Task directions: Restate all of the data below word for word.

Source records:
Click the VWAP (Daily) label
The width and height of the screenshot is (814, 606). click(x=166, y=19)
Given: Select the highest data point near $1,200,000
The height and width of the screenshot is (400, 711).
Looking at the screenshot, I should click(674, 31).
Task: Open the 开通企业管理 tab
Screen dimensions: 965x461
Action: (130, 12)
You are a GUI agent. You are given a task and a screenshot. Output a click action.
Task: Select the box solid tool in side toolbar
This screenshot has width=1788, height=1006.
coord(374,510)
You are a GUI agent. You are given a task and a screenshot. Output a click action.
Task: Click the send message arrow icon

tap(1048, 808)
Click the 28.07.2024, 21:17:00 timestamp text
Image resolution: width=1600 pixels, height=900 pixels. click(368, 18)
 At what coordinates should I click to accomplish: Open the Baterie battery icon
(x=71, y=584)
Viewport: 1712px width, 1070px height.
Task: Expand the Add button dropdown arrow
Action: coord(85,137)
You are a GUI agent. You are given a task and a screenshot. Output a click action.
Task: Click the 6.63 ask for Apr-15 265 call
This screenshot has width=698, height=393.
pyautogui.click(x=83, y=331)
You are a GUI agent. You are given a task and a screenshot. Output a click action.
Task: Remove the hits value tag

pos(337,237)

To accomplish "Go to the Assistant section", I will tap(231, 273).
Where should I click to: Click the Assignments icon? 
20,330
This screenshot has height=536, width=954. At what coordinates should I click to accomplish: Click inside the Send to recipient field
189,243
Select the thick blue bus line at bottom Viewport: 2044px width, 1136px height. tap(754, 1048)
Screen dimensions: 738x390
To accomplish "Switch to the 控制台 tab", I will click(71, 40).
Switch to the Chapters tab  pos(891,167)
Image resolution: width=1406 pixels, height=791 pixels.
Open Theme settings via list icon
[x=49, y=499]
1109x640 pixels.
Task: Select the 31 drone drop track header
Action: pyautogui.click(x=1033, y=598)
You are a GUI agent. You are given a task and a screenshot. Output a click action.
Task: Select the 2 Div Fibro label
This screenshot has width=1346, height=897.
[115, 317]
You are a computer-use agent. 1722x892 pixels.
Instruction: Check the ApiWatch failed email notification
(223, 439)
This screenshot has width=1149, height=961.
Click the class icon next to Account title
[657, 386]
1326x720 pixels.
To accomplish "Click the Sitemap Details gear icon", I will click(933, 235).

Response to the exercise:
Click the VWAP (Daily) label
The width and height of the screenshot is (814, 606). click(x=166, y=19)
Given: Select the highest data point near $1,200,000
The height and width of the screenshot is (400, 711).
Looking at the screenshot, I should click(674, 31).
Task: Open the 开通企业管理 tab
Screen dimensions: 965x461
Action: (130, 12)
You are a GUI agent. You are given a task and a screenshot. Output a click action.
Task: Select the box solid tool in side toolbar
This screenshot has width=1788, height=1006.
coord(374,510)
You are a GUI agent. You are given a task and a screenshot. Output a click action.
Task: Click the send message arrow icon

tap(1048, 808)
Click the 28.07.2024, 21:17:00 timestamp text
Image resolution: width=1600 pixels, height=900 pixels. click(368, 18)
 At what coordinates should I click to accomplish: Open the Baterie battery icon
(x=71, y=584)
Viewport: 1712px width, 1070px height.
Task: Expand the Add button dropdown arrow
Action: coord(85,137)
You are a GUI agent. You are given a task and a screenshot. Output a click action.
Task: Click the 6.63 ask for Apr-15 265 call
This screenshot has width=698, height=393.
pyautogui.click(x=83, y=331)
You are a GUI agent. You are given a task and a screenshot. Output a click action.
Task: Remove the hits value tag

pos(337,237)

To accomplish "Go to the Assistant section", I will tap(231, 273).
Where should I click to: Click the Assignments icon? 
20,330
This screenshot has height=536, width=954. At what coordinates should I click to accomplish: Click inside the Send to recipient field
189,243
Select the thick blue bus line at bottom Viewport: 2044px width, 1136px height. tap(754, 1048)
Screen dimensions: 738x390
To accomplish "Switch to the 控制台 tab", I will click(71, 40).
Switch to the Chapters tab  pos(891,167)
Image resolution: width=1406 pixels, height=791 pixels.
Open Theme settings via list icon
[x=49, y=499]
1109x640 pixels.
Task: Select the 31 drone drop track header
Action: pyautogui.click(x=1033, y=598)
You are a GUI agent. You are given a task and a screenshot. Output a click action.
Task: Select the 2 Div Fibro label
This screenshot has width=1346, height=897.
[115, 317]
You are a computer-use agent. 1722x892 pixels.
Instruction: Check the ApiWatch failed email notification
(223, 439)
This screenshot has width=1149, height=961.
Click the class icon next to Account title
[657, 386]
1326x720 pixels.
To accomplish "Click the Sitemap Details gear icon", I will click(933, 235).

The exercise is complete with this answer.